The Federal Court of Appeals for the Fifth Circuit reversed the decision of the District Court. The Court of Appeals held that an intellectual disability was a quasi-suspect class and therefore intermediate scrutiny should be applied to the ordinance. Applying the heightened scrutiny standard to the ordinance, the court held it was unconstitutional on its face and as applied. The city appealed the decision to the Supreme Court, which granted certiorari.

== Supreme Court opinion ==
Justice White's majority opinion invalidated the ordinance as applied to CLC, holding that the denial of the permit was based on irrational prejudice against intellectually disabled people and hence was invalid under the Equal Protection Clause of the Fourteenth Amendment.

Unlike most cases where the Court uses rational basis review, the Court did not accept the city's claimed interest. Some commentators have referred to this investigation into the actual reasons for passing the law as "rational basis with bite".

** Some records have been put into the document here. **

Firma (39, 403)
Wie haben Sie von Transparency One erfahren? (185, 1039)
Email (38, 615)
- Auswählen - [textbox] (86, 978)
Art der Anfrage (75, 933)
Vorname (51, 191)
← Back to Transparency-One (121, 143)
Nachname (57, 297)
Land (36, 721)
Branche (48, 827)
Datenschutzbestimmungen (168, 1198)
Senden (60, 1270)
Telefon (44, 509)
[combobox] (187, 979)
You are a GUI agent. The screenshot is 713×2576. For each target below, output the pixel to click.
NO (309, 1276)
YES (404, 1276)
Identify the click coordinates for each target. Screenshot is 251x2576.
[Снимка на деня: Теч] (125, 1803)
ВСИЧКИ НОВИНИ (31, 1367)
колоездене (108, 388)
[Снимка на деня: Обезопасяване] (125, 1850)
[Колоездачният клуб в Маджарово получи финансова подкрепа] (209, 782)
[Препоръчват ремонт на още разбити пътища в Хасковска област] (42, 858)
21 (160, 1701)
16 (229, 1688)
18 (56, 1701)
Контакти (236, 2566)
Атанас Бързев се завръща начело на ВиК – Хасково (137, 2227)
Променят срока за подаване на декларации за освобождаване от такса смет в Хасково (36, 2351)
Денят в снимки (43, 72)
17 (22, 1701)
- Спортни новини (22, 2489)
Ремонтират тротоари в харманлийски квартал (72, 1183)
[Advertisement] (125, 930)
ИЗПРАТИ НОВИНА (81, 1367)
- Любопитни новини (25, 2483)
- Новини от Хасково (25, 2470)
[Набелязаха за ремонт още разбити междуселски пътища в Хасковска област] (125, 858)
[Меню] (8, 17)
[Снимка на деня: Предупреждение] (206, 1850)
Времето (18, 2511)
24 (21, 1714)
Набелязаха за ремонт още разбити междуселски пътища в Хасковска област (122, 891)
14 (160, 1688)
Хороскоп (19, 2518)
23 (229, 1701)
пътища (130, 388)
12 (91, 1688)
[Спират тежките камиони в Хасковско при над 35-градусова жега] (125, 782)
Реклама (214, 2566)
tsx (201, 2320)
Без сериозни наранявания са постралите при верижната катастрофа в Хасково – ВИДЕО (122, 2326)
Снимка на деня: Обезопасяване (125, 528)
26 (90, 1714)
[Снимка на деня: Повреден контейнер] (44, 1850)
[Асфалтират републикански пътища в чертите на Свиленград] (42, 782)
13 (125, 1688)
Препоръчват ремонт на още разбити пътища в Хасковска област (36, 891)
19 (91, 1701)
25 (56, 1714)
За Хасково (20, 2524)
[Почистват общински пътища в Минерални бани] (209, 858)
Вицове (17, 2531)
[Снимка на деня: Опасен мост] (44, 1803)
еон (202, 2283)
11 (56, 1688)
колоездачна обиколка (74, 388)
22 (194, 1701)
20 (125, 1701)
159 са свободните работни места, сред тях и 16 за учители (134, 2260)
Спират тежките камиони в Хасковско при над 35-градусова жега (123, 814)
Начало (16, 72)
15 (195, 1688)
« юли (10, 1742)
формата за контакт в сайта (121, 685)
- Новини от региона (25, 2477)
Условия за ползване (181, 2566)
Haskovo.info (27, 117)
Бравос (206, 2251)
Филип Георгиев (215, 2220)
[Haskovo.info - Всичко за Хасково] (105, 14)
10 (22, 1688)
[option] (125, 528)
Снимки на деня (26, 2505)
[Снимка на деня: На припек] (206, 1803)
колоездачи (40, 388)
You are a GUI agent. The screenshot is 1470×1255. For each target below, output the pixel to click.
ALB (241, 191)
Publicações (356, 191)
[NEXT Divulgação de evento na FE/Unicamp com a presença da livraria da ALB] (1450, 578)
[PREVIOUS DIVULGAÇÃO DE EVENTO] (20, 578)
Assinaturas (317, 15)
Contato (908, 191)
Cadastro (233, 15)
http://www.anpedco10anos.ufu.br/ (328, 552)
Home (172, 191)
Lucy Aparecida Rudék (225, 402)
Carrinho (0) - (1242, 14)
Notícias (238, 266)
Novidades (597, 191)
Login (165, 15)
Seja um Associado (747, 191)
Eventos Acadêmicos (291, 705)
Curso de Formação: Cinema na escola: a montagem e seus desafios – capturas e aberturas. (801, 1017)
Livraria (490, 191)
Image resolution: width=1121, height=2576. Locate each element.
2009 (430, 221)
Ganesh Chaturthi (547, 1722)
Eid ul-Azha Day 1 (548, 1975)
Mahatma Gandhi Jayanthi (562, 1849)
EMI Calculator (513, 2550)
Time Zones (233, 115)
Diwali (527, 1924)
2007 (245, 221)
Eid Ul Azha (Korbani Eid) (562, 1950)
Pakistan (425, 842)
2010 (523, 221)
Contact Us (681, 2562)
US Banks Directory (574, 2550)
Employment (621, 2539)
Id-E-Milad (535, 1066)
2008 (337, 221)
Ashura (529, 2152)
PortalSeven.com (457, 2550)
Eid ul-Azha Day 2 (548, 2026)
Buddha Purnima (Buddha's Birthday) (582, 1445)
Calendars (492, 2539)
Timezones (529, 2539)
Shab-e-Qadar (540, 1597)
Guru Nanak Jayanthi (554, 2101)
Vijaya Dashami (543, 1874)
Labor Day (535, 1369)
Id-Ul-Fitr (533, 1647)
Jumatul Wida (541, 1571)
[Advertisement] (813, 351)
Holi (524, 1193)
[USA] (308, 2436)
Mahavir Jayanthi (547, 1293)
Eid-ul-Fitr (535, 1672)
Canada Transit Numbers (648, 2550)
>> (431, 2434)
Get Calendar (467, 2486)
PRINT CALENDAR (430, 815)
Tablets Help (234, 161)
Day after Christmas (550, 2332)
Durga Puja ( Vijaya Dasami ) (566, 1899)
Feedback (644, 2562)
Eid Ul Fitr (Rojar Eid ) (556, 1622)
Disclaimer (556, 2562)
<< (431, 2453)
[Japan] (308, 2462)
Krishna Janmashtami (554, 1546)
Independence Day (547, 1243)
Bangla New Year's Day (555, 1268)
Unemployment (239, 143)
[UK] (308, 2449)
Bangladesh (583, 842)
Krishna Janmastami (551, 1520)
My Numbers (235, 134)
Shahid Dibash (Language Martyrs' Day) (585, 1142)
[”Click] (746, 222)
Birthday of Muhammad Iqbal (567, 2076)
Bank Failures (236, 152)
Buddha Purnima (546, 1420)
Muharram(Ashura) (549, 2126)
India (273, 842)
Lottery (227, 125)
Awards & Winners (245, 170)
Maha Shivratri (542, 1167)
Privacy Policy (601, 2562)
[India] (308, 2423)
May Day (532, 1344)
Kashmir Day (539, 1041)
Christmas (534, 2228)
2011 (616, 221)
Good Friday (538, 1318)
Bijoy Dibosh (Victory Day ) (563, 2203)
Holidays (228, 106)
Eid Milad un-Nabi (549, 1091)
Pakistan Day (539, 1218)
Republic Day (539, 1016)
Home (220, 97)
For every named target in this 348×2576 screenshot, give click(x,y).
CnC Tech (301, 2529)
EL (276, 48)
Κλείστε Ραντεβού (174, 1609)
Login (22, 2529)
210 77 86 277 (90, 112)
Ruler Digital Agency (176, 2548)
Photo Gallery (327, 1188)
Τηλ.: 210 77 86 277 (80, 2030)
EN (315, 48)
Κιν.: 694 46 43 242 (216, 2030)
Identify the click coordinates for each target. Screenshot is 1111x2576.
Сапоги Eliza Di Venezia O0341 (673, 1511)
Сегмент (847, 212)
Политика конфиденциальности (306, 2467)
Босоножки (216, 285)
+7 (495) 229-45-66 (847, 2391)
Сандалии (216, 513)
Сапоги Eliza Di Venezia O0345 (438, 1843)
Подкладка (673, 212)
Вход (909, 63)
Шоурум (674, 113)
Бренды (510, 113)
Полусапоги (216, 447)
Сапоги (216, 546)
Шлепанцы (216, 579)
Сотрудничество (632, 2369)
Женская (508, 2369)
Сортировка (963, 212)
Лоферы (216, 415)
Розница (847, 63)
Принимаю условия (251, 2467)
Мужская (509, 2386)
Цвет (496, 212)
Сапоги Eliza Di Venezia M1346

The Court declined to grant intellectually disabled people status as a suspect or quasi-suspect class because they are a "large and diversified group" amply protected by state and federal legislatures. Therefore, any legislation that distinguishes between intellectually disabled people and others must be rationally related to a legitimate government interest in order to withstand equal protection review. This is also known as rational basis review and is the lowest level of review under the Equal Protection Clause of the Fourteenth Amendment.

Justice Marshall, dissenting in part and concurring in the result of invalidating the statute, argued that due to the history of discrimination against intellectually disabled people, the Court should employ a higher standard of scrutiny (see Equal Protection scrutiny) when examining laws that regulated those with mental disabilities.

== Significance ==
Although the Supreme Court declined to classify those with mental disabilities as a suspect or quasi-suspect class, the decision is one of the few instances in which the Supreme Court has held government legislation to be unconstitutional when it applied a rational basis level of review. Another example of the Supreme Court holding that government legislation was unconstitutional when it applied to rational basis level of review was the landmark gay-rights decision in Romer v. Evans.